Mount Everest: New Regulations and “Government Mechanism” to Police Mountain
The Nepalese government has announced that Mount Everest will now be monitored by a "government mechanism," which will police the world's highest peak from base camp.
The Nepalese government has announced that Mount Everest will now be monitored by a “government mechanism,” which will police the world’s highest peak from base camp. Purna Chandra Bhattarai–chief of the tourism industry division that monitors mountaineering in Nepal–recently told the BBC, “a permanent government mechanism at the Everest base camp… [will] regulate mountaineering activities.” The “Integrated Service Center,” as Bhattarai referred to the new mountain regulators, will take the place of liaison officers who rarely traveled with expeditions into the field. The liaison officers’ jobs of checking climbing permits and validating ascents of Everest will now be performed by the Integrated Service Center. “Up until now, the information whether someone made it to the summit took time to reach us in Kathmandu while the rest of the world knew about it first through the media,” Bhattarai told the BBC. “That will change now.”

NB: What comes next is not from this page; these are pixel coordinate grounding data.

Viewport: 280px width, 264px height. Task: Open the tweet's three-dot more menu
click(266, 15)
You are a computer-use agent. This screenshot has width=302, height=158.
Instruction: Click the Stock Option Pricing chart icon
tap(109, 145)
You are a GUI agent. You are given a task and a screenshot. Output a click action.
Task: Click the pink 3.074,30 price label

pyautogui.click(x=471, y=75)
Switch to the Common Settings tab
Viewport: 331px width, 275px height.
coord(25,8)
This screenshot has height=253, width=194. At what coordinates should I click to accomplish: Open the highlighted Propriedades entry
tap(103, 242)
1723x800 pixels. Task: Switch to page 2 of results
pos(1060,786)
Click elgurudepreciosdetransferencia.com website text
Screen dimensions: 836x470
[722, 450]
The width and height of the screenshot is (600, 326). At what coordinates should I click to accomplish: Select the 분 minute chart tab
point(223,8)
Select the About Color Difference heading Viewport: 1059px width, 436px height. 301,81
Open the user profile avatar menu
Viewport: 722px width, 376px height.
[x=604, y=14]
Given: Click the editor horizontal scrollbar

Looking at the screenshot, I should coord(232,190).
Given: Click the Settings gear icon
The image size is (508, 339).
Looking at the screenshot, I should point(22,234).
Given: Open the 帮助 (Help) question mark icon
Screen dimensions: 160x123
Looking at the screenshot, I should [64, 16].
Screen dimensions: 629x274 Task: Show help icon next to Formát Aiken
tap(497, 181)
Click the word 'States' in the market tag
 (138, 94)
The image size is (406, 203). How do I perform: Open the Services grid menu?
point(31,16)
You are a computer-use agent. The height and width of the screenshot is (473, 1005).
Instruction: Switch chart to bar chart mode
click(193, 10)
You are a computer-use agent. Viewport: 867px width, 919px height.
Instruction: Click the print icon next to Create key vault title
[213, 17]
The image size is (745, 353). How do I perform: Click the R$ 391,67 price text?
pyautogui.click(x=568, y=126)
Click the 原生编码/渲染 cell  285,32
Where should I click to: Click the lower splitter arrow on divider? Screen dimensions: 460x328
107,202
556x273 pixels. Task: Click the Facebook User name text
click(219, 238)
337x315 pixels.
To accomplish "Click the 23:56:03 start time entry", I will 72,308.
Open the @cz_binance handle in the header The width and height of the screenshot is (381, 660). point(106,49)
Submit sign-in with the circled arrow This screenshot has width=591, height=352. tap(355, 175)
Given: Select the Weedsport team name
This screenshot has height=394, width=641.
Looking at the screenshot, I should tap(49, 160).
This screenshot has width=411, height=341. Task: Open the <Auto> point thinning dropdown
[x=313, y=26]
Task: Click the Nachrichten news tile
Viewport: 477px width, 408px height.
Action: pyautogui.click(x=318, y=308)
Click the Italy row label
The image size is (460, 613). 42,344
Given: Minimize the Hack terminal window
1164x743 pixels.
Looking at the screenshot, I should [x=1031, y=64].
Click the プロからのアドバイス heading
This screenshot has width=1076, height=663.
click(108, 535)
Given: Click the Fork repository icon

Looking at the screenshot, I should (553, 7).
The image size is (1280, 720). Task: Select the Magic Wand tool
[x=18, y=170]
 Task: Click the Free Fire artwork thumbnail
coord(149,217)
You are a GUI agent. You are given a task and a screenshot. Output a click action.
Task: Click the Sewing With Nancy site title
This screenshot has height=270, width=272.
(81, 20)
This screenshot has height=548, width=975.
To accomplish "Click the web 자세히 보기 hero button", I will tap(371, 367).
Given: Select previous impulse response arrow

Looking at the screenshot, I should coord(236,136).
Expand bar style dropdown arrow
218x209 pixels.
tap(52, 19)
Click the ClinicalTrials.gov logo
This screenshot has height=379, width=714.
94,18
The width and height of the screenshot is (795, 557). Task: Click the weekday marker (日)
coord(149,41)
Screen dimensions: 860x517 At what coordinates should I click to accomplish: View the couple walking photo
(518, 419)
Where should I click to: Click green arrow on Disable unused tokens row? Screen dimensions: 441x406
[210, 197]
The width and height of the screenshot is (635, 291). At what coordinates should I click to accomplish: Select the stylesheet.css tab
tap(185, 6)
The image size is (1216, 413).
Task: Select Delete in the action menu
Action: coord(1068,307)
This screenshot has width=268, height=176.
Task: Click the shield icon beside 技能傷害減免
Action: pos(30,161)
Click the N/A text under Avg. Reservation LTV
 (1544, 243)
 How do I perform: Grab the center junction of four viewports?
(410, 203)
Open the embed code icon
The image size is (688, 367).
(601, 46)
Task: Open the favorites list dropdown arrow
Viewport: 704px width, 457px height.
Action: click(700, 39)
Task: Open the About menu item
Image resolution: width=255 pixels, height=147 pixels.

Other new regulations will also be enforced by the new government institution. For example, helicopter travel will now be restricted to rescue missions only. “[T]he vibrations and even the sound can cause the snow to fall, endangering lives of other climbers,” reported Bhattarai. Also, any climber that plans to set a new record on Everest will now be required to announce their plans first to the integrated team on the mountain. In the past, plans to set “bizarre” records such as taking off all clothes on the summit or standing on one’s head on Everest, went unannounced by the climbers despite a previous regulation that required climbers to divulge these plans to the tourism ministry. Now, however, any record-setting plans will be discussed by the climbers and the integrated team before their ascents. But expedition leaders and others have openly questioned the Integrated Service Center’s ability to monitor any actions above Everest’s base camp. President of the Nepal Mountaineering Association, Zimba Zangbu Sherpa, told the BBC, “If climbers still violate the rules, the administration will not be able to stop them because the officials at base camp cannot be expected to reach the summit every now and then.” However, the Nepalese government now states that the team members stationed at base camp will also be required to access higher points on the mountain if need be.
The team members will also have legal authority on Everest, which is a direct response to the brawl that occurred on Everest earlier this year. As previously reported by Rock and Ice, the European climbers Simone Moro, Ueli Steck and Jonathan Griffith were attacked by roughly 100 Sherpas at Camp 2 on Everest this past April. The western climbers were on an unsupported ascent of the mountain when their paths crossed with Sherpas fixing lines above Camp 2 for other climbers. After a dispute over icefall that Sherpas said was caused by Moro, Steck and Griffith as they crossed the Sherpas’ ropes, a violent altercation ensued in which the European climbers were physically assaulted and threatened with murder if they didn’t leave the mountain. The Nepalese government hopes to avoid future incidents such as this high-altitude brawl by having the Integrated Service Center stationed at Everest’s base camp.